But rookie running back D’Andre Swift, a second-round pick from Georgia, impressed me when he said he learned every rep counts. That’s a valuable lesson for a high pick to learn early, realizing he’s no longer on scholarship and that if he wants to earn more playing time and thrive in the NFL, he can’t be complacent because of his draft status.
Tuesday’s episode of HBO’s “Hard Knocks” featured Los Angeles Chargers running back Austin Ekeler, who spoke about the difficulty of undrafted players making an impact this year without preseason games. Ekeler was undrafted out of Western State, a Division II school in Colorado, and earned a roster spot by shining during the 2017 preseason. In March, he signed a $24.5-million contract.
That got me thinking about which Lions might not be around if they’d had the misfortune of trying to break into the NFL during a pandemic. The best example I could think of was quarterback Chase Daniel, who was undrafted out of Missouri in 2009 over concerns about his athleticism but had a great preseason that led to the New Orleans Saints signing him and launching a 10-year career.

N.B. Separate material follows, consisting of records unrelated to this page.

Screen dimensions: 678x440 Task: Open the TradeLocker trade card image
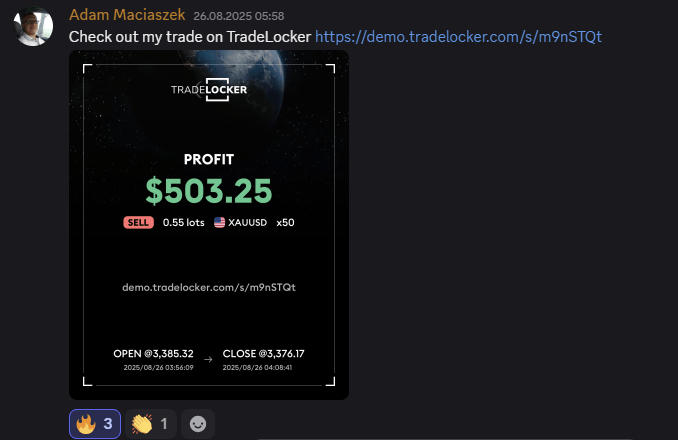pyautogui.click(x=209, y=225)
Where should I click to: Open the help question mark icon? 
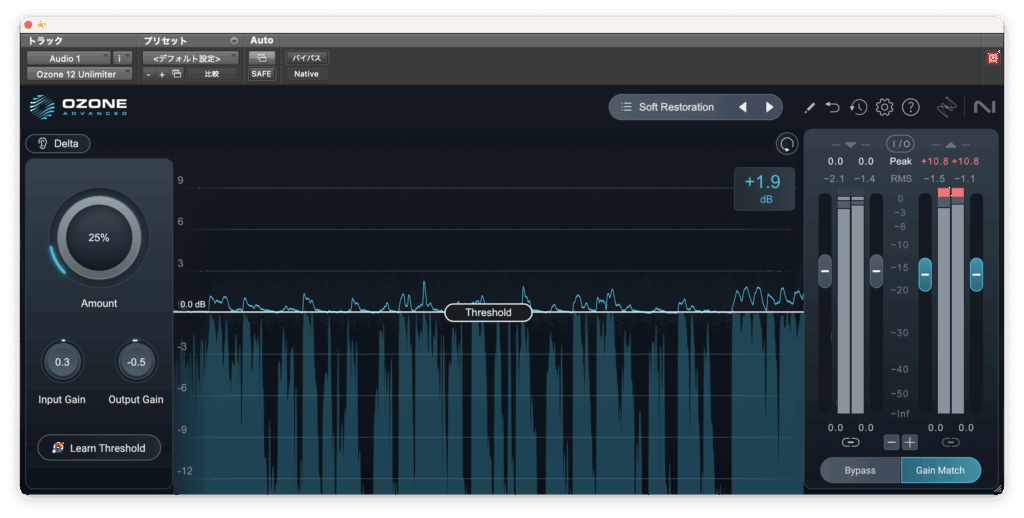(910, 107)
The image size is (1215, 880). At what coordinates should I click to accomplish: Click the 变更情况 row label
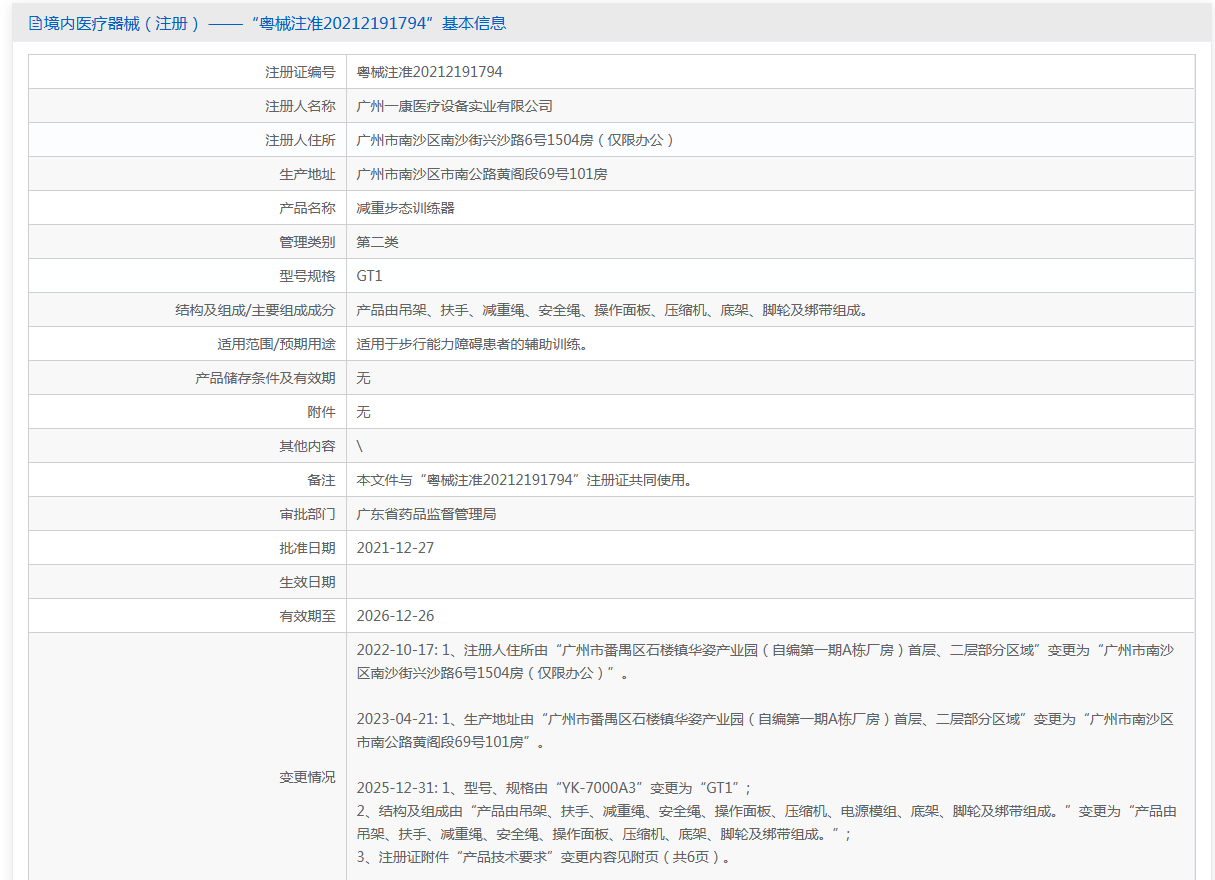pyautogui.click(x=307, y=777)
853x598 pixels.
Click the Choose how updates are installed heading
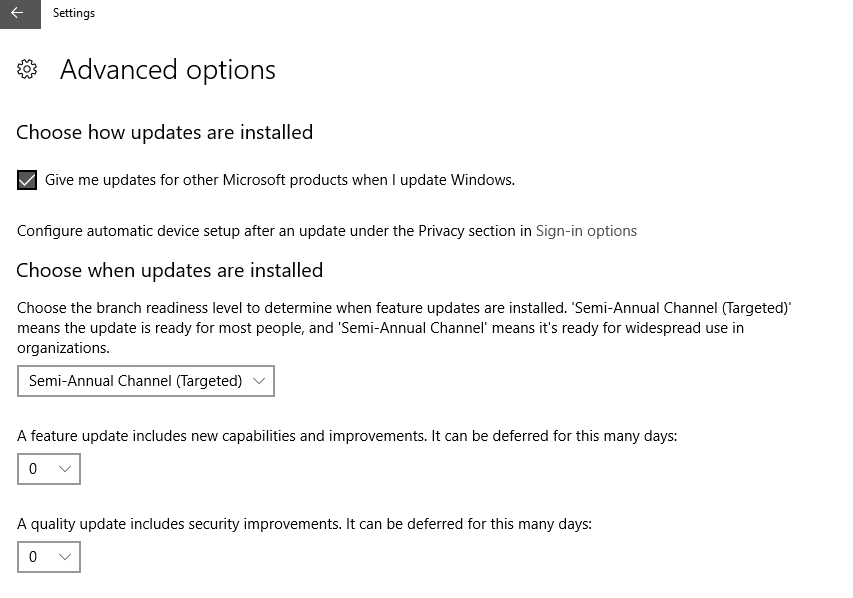click(163, 132)
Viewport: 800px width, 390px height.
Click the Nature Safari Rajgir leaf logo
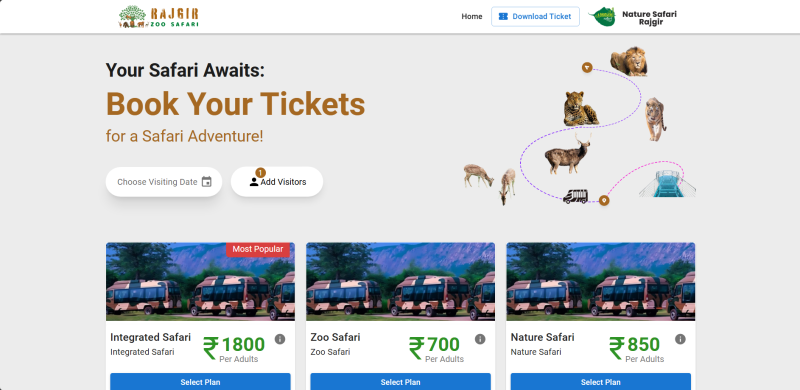tap(603, 16)
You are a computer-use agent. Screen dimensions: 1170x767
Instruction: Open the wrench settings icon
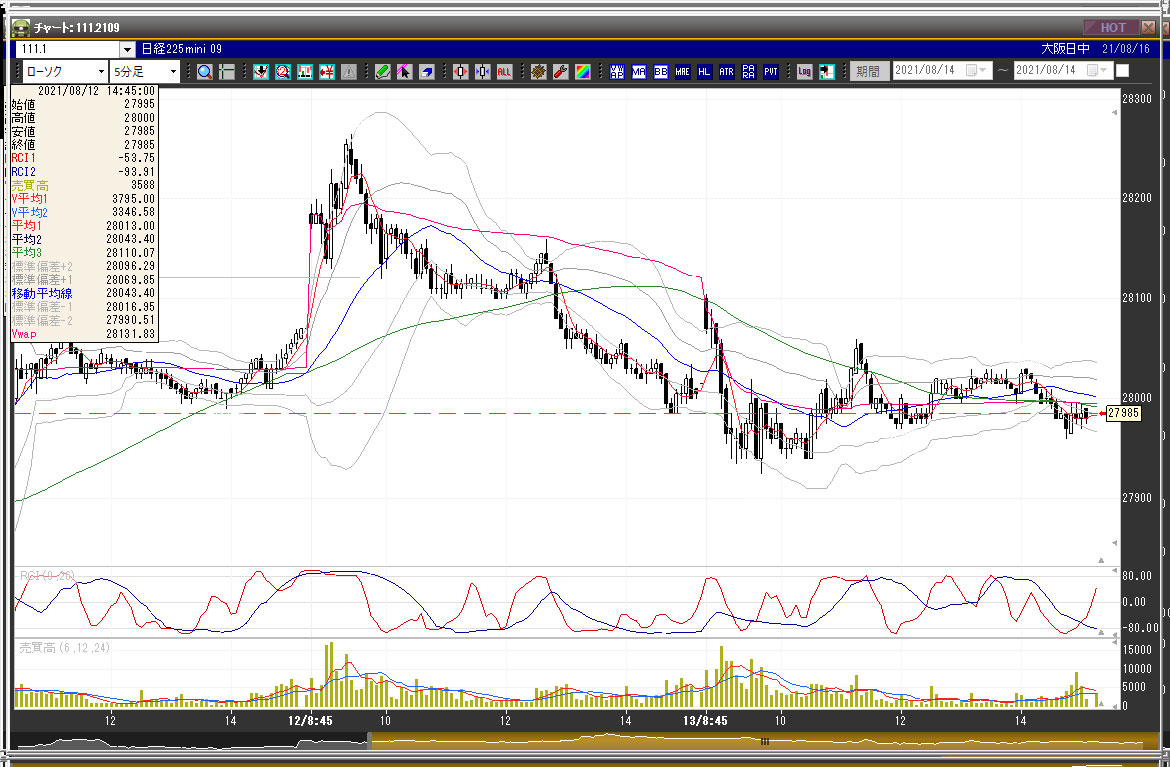click(x=560, y=71)
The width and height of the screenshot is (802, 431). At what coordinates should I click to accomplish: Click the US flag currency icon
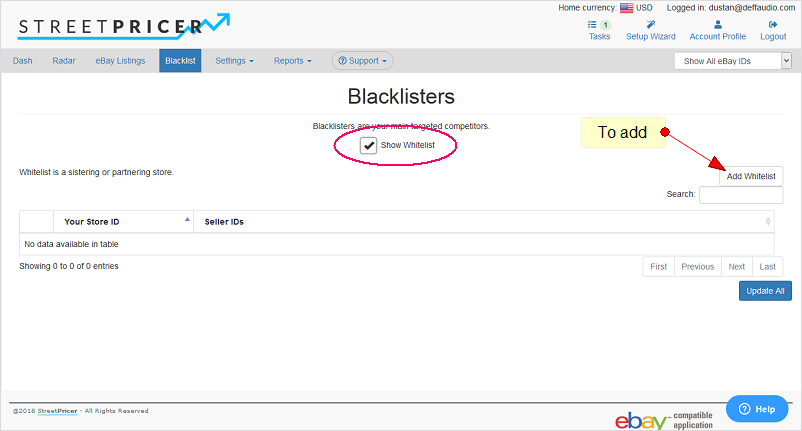click(x=626, y=8)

One of the things I miss most about normal camp is the chance to catch up with players I’ve covered for a while. Marvin Jones and I have conversations in Spanish. Don Muhlbach and I have August birthdays, so we usually extend each other our best wishes.
But I just learned a fun fact about Muhlbach’s playing days at Texas A&M — sorry, I’m keeping it a secret for now — that I wish I could tease him about. Muhlbach is one of my all-time favorite Lions, and it’s fun to watch him squirm when he gets a little too much attention.